--- START Data shown ---

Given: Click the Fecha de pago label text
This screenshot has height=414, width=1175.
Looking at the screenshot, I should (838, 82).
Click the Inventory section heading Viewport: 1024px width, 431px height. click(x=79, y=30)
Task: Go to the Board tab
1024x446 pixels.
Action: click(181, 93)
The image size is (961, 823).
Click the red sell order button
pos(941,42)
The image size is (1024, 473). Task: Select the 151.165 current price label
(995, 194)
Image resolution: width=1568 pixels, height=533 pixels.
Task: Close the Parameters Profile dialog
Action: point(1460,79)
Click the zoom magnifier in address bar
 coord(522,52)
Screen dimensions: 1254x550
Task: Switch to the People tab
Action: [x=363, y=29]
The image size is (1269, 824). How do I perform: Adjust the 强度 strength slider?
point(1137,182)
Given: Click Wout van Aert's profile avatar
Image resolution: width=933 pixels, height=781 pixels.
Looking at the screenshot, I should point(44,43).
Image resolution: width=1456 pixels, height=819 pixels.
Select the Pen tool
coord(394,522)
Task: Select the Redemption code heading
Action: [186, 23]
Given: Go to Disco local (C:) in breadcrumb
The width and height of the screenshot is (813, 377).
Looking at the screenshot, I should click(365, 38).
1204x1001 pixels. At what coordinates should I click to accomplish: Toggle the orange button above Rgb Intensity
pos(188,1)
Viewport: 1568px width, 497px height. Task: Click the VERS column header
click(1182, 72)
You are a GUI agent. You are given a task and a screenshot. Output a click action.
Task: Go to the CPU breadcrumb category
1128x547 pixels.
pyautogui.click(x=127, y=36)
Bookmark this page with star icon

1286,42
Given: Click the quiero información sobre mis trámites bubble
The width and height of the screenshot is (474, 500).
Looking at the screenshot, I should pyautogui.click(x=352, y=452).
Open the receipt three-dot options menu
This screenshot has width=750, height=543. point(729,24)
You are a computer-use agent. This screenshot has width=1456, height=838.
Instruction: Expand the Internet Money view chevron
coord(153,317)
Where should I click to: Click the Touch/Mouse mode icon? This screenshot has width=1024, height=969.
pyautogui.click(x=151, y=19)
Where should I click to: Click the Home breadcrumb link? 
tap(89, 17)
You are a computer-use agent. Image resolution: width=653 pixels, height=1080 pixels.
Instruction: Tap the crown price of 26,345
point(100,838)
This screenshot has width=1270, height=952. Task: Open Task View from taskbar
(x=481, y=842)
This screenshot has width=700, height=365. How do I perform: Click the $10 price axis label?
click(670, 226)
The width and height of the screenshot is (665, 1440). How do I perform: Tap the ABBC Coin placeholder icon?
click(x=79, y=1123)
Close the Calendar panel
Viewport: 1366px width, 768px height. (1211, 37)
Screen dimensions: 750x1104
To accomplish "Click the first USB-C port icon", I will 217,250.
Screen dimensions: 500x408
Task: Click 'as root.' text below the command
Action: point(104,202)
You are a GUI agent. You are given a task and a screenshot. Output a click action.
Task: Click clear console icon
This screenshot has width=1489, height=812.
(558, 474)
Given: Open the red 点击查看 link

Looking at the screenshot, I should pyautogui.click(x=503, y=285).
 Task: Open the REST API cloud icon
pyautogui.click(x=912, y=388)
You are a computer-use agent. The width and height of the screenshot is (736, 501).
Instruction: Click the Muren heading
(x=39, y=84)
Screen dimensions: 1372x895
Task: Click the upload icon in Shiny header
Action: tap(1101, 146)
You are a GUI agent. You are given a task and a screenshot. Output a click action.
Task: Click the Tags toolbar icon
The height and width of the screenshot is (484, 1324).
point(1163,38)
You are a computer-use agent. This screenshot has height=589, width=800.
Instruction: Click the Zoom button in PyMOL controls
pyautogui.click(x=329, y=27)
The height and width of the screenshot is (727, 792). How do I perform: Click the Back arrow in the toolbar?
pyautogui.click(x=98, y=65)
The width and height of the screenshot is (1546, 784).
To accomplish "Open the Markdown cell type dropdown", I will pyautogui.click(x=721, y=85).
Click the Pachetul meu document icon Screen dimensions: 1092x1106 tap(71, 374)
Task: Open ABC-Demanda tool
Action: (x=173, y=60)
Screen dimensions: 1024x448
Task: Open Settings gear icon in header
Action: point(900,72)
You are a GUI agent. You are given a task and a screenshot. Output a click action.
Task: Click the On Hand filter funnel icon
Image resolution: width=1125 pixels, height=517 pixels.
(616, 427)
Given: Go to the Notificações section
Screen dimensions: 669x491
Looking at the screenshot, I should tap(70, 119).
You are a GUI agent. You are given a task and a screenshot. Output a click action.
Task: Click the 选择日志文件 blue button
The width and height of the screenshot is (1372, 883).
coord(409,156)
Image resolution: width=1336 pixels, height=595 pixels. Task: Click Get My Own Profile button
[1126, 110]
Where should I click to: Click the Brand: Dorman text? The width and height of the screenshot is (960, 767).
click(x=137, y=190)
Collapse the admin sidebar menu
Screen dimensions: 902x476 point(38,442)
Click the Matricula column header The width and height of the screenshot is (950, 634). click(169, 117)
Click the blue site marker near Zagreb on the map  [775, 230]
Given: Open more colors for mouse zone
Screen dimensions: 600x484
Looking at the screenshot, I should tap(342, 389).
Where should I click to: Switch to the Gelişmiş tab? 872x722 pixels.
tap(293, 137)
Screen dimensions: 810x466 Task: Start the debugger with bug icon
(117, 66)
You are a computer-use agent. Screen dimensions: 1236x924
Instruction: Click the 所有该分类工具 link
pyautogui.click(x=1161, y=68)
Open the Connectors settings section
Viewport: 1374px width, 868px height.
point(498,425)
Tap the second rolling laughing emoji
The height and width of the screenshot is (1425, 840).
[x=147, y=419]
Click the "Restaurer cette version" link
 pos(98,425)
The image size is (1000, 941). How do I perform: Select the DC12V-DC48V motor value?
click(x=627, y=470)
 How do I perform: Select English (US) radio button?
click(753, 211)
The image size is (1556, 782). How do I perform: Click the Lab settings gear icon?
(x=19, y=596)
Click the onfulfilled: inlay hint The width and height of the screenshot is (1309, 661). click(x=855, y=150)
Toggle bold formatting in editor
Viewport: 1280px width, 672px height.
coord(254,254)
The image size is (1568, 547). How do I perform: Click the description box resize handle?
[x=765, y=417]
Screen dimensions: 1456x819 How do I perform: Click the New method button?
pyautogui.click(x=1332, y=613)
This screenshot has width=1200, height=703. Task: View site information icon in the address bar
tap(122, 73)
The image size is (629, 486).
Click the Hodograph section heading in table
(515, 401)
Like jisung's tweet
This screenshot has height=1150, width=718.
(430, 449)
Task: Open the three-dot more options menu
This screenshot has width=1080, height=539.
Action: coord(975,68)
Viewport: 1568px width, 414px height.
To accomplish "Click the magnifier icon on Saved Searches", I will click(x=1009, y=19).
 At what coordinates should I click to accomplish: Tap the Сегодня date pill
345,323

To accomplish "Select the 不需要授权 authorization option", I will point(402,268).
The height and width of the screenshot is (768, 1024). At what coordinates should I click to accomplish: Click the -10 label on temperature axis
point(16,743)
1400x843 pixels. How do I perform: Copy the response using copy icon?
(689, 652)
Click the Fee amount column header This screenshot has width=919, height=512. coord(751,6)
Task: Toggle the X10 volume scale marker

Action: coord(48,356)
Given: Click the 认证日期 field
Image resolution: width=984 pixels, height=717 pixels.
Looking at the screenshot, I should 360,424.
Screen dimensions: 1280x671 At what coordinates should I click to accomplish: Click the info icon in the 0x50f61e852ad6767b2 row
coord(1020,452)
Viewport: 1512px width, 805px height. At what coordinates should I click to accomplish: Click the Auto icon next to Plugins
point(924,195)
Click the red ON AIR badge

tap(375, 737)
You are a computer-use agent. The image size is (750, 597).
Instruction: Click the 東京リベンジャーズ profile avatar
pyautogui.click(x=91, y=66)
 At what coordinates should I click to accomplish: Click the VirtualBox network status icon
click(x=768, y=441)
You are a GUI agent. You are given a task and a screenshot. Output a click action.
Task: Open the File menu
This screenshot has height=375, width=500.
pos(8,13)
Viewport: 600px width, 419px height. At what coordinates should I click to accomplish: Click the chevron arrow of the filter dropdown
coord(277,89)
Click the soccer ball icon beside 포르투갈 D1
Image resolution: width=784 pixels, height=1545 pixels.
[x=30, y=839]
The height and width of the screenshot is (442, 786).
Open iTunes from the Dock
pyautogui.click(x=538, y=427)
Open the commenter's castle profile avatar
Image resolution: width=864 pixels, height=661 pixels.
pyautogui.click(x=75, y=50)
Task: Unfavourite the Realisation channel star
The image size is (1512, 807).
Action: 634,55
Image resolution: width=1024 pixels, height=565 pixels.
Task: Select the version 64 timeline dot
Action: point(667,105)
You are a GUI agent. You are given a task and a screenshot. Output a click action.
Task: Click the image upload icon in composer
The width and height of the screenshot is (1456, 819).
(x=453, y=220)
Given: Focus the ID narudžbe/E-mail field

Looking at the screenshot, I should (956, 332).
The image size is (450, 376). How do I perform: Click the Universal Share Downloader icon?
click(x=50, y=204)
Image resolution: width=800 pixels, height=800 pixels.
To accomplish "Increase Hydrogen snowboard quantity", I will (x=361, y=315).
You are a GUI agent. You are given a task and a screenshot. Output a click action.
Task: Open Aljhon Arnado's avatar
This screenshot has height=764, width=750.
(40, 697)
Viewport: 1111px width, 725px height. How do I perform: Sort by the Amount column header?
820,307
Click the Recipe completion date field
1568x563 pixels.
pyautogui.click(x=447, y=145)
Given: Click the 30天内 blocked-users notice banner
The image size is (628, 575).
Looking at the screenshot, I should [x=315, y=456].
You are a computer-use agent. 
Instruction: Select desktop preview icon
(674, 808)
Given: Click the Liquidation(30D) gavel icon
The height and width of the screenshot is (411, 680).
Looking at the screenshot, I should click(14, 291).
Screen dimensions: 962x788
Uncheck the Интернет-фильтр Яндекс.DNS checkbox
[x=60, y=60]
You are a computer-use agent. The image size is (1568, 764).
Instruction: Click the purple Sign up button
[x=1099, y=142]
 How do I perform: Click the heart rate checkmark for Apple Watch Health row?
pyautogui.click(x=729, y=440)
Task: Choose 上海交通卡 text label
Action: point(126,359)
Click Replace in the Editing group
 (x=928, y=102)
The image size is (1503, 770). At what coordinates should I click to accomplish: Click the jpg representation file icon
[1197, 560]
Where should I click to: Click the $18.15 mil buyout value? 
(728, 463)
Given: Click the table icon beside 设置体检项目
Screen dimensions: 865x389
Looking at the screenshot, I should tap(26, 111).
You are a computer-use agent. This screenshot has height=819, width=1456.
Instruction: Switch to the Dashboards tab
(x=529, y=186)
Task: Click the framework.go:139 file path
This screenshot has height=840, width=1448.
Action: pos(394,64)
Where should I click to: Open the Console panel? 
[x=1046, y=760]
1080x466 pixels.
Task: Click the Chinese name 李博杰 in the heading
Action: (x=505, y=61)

--- END Data shown ---

Short exercise
Render the lines of the entries above, starting at the line that contains "You are a computer-use agent. Image" and ending at the line that contains "should pyautogui.click(x=503, y=285).", as a Markdown table with a Row column for the row number and a Line column for the line itself, skipping blank lines.

The completed task
| Row | Line |
|---|---|
| 1 | You are a computer-use agent. Image resolution: width=653 pixels, height=1080 pixels. |
| 2 | Instruction: Tap the crown price of 26,345 |
| 3 | point(100,838) |
| 4 | This screenshot has width=1270, height=952. Task: Open Task View from taskbar |
| 5 | (x=481, y=842) |
| 6 | This screenshot has width=700, height=365. How do I perform: Click the $10 price axis label? |
| 7 | click(670, 226) |
| 8 | The width and height of the screenshot is (665, 1440). How do I perform: Tap the ABBC Coin placeholder icon? |
| 9 | click(x=79, y=1123) |
| 10 | Close the Calendar panel |
| 11 | Viewport: 1366px width, 768px height. (1211, 37) |
| 12 | Screen dimensions: 750x1104 |
| 13 | To accomplish "Click the first USB-C port icon", I will 217,250. |
| 14 | Screen dimensions: 500x408 |
| 15 | Task: Click 'as root.' text below the command |
| 16 | Action: point(104,202) |
| 17 | You are a GUI agent. You are given a task and a screenshot. Output a click action. |
| 18 | Task: Click clear console icon |
| 19 | This screenshot has width=1489, height=812. |
| 20 | (558, 474) |
| 21 | Given: Open the red 点击查看 link |
| 22 | Looking at the screenshot, I should pyautogui.click(x=503, y=285). |